__Dataset excerpts__.

= Beginning of Section =

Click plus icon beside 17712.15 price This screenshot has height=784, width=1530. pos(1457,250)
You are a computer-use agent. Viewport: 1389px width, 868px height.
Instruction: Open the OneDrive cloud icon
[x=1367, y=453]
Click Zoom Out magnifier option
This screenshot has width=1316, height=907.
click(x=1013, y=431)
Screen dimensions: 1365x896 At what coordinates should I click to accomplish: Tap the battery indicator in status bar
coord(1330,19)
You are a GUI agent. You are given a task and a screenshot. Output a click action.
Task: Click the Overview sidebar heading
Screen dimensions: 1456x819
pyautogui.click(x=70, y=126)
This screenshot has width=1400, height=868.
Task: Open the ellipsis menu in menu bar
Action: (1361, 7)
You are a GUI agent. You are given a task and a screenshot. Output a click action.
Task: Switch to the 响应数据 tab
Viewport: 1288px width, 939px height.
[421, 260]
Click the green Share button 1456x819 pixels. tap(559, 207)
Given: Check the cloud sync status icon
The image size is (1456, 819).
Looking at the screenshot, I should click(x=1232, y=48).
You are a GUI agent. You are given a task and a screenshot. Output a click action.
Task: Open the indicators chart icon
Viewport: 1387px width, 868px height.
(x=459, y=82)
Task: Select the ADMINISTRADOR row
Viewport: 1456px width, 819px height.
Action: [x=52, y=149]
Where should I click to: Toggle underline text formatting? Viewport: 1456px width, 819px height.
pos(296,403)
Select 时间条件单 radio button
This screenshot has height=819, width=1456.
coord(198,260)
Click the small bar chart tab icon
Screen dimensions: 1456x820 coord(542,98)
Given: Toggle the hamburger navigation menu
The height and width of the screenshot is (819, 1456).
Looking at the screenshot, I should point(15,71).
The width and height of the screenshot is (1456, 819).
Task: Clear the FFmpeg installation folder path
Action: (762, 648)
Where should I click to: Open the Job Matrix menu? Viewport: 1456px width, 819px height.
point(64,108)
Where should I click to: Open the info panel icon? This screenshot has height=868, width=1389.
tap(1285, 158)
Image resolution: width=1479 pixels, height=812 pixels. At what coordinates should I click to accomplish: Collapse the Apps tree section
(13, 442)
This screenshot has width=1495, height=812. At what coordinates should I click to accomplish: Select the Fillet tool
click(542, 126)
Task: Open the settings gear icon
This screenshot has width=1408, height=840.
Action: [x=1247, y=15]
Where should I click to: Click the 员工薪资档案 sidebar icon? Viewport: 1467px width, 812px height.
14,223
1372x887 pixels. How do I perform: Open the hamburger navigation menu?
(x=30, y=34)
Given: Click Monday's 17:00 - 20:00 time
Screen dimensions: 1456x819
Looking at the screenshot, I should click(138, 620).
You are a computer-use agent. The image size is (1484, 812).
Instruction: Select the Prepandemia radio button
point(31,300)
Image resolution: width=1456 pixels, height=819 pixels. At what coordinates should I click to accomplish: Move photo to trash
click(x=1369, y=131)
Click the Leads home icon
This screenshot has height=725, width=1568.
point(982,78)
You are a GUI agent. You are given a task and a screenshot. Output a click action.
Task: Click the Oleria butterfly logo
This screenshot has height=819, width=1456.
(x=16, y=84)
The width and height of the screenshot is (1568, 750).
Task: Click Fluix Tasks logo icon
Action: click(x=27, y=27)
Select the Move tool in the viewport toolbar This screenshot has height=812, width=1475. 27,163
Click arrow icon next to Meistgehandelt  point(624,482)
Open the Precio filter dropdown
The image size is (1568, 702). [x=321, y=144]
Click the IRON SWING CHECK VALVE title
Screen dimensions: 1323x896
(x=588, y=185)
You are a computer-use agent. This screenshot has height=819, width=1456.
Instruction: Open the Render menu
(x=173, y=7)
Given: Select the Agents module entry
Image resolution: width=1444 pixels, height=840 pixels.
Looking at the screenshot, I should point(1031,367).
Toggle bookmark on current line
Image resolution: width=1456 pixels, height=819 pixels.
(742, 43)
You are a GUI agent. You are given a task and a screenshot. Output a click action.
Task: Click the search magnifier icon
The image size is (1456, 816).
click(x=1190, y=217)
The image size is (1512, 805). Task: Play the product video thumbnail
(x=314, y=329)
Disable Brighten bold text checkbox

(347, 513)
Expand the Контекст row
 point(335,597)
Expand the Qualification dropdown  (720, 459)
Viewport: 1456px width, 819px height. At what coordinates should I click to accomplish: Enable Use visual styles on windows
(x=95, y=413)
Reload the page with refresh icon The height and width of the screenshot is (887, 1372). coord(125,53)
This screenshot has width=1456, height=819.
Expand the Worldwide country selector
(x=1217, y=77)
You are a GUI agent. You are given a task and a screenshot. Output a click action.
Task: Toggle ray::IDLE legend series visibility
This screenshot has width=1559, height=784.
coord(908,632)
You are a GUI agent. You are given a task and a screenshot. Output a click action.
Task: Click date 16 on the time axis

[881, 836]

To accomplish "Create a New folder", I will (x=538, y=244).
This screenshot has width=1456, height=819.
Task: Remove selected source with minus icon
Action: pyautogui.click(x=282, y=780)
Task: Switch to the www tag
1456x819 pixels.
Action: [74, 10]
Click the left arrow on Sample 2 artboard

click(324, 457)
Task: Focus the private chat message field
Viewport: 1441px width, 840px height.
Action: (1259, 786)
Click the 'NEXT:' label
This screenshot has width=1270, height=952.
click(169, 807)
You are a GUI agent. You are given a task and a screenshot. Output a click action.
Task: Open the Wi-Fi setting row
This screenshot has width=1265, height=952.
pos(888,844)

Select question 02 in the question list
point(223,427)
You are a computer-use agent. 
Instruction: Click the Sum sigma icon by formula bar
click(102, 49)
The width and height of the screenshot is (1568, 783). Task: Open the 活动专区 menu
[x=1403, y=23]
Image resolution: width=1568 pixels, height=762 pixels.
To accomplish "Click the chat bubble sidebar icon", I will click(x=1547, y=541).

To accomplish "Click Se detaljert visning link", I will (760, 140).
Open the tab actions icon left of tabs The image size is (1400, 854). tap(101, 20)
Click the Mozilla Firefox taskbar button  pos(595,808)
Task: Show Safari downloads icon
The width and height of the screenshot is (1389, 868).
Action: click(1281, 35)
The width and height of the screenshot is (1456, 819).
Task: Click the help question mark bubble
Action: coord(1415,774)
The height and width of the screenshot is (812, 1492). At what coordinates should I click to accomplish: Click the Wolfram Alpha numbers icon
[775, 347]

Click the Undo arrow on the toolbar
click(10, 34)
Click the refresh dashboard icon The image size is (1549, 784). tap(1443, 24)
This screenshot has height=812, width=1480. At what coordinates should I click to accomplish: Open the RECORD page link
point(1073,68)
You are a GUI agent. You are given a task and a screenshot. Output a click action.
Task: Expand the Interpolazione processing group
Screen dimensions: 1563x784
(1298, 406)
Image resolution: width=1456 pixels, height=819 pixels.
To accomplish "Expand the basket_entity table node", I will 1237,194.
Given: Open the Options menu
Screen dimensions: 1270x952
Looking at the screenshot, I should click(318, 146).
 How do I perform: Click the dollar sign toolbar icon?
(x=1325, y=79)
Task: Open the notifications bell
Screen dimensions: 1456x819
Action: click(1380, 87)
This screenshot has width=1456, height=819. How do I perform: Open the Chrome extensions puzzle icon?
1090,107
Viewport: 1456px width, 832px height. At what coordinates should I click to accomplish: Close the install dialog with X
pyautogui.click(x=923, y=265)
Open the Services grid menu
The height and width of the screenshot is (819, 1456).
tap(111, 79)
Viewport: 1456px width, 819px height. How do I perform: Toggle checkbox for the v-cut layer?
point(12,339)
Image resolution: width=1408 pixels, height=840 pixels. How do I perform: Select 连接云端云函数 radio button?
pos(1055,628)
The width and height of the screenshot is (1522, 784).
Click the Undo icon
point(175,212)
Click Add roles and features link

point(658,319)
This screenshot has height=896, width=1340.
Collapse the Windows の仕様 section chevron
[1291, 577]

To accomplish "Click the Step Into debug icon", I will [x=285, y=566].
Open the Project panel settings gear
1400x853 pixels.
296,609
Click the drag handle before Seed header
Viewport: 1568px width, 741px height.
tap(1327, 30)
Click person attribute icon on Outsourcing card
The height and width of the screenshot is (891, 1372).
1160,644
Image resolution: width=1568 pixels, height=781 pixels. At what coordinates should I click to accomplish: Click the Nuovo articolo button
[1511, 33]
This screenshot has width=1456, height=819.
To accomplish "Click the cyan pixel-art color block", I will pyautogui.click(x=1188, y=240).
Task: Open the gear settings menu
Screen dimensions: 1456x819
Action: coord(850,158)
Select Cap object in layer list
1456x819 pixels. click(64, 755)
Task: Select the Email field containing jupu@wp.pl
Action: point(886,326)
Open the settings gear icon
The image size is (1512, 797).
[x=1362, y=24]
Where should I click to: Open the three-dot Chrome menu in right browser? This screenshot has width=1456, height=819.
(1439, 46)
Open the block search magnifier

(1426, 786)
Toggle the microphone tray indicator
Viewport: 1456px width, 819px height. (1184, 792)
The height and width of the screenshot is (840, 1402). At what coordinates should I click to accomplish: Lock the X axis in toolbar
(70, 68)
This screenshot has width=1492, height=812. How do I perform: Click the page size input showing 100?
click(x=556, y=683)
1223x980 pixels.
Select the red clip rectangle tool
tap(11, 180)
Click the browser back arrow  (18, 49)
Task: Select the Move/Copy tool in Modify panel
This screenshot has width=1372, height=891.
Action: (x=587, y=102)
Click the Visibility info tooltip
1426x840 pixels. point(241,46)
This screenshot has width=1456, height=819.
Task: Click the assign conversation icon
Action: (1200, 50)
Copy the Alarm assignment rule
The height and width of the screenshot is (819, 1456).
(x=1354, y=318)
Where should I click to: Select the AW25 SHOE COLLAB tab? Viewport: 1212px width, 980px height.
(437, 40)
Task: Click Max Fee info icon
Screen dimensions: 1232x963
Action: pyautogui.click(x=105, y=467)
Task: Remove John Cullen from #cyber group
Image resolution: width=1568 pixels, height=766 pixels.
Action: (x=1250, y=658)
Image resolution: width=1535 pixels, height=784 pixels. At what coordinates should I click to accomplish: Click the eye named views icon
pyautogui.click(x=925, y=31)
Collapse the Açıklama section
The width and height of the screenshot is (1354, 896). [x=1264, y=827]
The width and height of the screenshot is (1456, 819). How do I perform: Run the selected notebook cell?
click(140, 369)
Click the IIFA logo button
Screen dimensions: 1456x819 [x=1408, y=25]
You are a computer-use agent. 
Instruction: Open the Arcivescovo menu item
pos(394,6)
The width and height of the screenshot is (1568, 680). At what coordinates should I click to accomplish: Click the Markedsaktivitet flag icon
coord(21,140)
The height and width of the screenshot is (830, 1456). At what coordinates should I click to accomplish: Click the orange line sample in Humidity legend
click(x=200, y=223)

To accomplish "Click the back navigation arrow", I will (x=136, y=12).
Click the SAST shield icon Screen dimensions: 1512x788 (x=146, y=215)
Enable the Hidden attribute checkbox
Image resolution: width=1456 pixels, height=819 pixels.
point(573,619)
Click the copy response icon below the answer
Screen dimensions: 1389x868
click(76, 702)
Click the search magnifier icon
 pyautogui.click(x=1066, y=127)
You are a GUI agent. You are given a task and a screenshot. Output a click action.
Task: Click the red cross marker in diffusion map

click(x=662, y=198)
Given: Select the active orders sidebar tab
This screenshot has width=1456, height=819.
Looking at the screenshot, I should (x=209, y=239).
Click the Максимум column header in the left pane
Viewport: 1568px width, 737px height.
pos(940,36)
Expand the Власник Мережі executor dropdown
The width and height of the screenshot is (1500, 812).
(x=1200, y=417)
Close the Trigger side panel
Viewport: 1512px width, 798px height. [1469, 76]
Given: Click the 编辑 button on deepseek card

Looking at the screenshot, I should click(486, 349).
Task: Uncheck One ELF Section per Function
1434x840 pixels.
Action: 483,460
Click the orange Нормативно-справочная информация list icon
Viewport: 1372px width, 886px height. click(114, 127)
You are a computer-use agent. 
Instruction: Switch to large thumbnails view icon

= End of Section =

Give back, unchanged, every line from the one with "Given: Click the 编辑 button on deepseek card" to the end of the entries above.

__Reply__.
Given: Click the 编辑 button on deepseek card

Looking at the screenshot, I should click(486, 349).
Task: Uncheck One ELF Section per Function
1434x840 pixels.
Action: 483,460
Click the orange Нормативно-справочная информация list icon
Viewport: 1372px width, 886px height. click(114, 127)
You are a computer-use agent. 
Instruction: Switch to large thumbnails view icon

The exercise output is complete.